Done right, there is almost no impact to users. A good fail-over should let an IT department sleep easy knowing that catastrophes will not hurt the organization.
Done wrong, a fail-over can take down critical services. For this reason, testing a fail-over should be done after-hours and system checks should be performed before-and-after to verify that the system is ready for use.
Not every organization can fail over. It requires a large investment to purchase secondary systems and engineer the replication scripts. If you don’t have this capability, then perform the next best thing: test your ability to relocate.

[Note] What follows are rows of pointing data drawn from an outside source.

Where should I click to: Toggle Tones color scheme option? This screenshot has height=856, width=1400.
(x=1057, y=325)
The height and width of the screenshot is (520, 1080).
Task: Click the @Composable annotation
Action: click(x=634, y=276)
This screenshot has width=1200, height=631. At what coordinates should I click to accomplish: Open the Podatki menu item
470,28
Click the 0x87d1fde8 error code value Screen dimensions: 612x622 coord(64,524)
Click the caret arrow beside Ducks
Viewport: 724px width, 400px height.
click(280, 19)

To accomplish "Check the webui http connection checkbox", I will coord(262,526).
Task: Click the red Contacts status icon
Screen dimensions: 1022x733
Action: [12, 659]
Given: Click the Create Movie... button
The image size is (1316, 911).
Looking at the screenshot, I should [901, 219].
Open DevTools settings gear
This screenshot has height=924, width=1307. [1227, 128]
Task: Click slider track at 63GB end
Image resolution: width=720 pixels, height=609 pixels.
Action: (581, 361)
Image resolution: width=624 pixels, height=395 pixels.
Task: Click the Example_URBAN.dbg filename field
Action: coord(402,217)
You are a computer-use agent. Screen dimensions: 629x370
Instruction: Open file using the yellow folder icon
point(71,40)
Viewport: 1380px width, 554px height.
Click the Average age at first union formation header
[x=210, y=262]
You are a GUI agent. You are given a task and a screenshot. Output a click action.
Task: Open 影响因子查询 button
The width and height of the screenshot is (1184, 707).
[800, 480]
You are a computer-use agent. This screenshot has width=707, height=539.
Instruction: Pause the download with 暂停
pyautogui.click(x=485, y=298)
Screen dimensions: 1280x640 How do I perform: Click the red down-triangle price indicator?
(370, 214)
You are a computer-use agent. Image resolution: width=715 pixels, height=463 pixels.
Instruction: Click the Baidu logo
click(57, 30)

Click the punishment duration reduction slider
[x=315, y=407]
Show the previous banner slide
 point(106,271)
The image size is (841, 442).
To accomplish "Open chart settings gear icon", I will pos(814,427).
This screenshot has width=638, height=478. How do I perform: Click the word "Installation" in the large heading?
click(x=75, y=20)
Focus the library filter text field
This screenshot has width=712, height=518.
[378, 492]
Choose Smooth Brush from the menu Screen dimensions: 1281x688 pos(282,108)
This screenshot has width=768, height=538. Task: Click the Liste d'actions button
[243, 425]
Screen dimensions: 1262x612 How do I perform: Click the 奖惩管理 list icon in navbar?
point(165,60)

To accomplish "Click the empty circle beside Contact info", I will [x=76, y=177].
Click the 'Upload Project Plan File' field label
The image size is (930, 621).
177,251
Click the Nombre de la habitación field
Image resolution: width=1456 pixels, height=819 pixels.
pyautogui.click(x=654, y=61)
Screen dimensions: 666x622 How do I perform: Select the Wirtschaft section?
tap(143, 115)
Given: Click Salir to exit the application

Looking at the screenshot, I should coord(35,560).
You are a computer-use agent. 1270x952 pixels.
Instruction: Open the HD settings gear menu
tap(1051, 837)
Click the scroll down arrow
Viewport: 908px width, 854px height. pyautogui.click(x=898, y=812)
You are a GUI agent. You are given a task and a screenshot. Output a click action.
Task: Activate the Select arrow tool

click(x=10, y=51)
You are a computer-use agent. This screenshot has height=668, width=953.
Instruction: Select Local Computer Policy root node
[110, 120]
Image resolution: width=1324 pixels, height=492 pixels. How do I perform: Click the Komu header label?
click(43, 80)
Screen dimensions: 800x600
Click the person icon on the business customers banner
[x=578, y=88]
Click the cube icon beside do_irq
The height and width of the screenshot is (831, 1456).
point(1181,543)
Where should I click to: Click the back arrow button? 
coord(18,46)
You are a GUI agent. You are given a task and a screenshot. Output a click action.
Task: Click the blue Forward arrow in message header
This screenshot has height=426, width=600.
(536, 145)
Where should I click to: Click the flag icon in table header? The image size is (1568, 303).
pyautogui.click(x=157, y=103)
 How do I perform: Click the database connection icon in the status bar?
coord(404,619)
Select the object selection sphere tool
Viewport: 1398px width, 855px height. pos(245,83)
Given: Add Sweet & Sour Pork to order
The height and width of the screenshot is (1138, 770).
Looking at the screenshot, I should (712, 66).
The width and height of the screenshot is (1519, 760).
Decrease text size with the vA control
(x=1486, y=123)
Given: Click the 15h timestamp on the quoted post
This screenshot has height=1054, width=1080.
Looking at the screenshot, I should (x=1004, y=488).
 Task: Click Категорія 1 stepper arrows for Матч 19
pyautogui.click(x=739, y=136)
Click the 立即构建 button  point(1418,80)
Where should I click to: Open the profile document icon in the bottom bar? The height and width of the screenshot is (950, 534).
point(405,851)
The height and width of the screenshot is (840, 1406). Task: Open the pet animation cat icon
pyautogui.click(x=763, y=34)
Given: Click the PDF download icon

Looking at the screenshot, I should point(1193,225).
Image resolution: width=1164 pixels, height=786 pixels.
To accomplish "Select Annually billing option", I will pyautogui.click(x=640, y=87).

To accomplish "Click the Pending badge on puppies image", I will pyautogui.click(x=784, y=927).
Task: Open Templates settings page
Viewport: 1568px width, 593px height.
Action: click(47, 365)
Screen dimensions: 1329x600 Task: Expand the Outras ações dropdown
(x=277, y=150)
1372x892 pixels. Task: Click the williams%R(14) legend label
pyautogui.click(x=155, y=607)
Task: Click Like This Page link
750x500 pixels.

What is a relocation drill?
This drill tests your ability to continue operations after a natural disaster, power outage, fire, or similar event. It can be as high-tech or low-tech as needed. Generally, you won’t be able to perform these actions for real, because your users would be impacted, but you want to simulate the real experience as much as possible.
Here is an example of a medium size business doing a relocation drill: Scenario chosen: Category 5 hurricane causes massive flooding of corporate office. It will be unsuitable for human habitation for at least two months.
The IT department follows their business continuity plan. They have a goal of restoring the 3 most critical services within 12 hours. The IT department contacts their contingency location (another company in a nearby state) and loads spare network equipment and backup drives into a truck. They drive to the contingency location, verify access, and set up their equipment. Network configuration, loading software onto systems, and restoring backups is next. Then they test the ability of a ‘regular user’ to follow instructions to connect to the new servers.
Pro tip: The trickiest part about recovering to a new site is re-routing the network. Everything will be trying to reach the servers at their old network addresses and will get no response. There are three main ways to handle this problem. 1) Your backup vendor may include a proxy ability. For example, Datto backup devices will create a tunnel to the recovered server, listen on-behalf-of’ a recovered server and forward communications to it. For this to work, the Datto device needs to be connected to the original server’s network. 2) Through good network architecture, you might have a very robust DNS and load balancer infrastructure in place. If this is set up, then you just need to update DNS with the new IP addresses. 3) Manual re-route. You may need to edit configurations, re-connect servers to each other, modify group policy, and have your users access a different file share or VPN. Not the best option but this is the most common one.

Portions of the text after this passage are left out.